The anniversary, which also happens to be her 85th birthday, makes her the longest-tenured member of the Opry cast. The Opry’s general manager Peter Fisher announced that they will honor Shepard, telling The Tennessean, “We’re going to love on her and thank her for all she’s done for the Opry and country music over the years.”
Shepard says the love is mutual, but she has some harsh words for the state of country music. “Today’s country is not country, and I’m very adamant about that,” she says. “I’ll tell anybody who’ll listen, and some of those who don’t want to listen, I’ll tell them anyway…country music today isn’t genuine.”
After watching artists like Florida Georgia Line and Brantley Gilbert take the same stage as her heroes and contemporaries, Shepard has a great point.

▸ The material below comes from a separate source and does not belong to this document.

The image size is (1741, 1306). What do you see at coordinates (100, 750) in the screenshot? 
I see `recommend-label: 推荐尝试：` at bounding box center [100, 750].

“Sixty years ago, I loved what the Grand Ole Opry stood for,” she says. “I still love what it stands for, but not quite so much. Isn’t it terrible being so truthful?”
Shepard blazed trails as a truth-spitting female act in a time when most women were either part of groups or family bands. Country star Hank Thompson heard Shepard and demanded his label sign her, despite the fact that labels weren’t interested in solo female singers.
She continually fought against the grain for the songs she believed in, quickly becoming known for her fiery attitude contrasted by her sweet, fluid vocals on songs like “Act Like A Married Man” and “Slippin’ Away”.
Shepard also famously called out Blake Shelton after he called the people complaining about bro country “old farts and jackasses,” saying, “I guess that makes me an old fart. I love country music. I won’t tell you his name, but his initials are BS, and he’s full of it!”
In 2011, she was inducted into the Country Music Hall of Fame.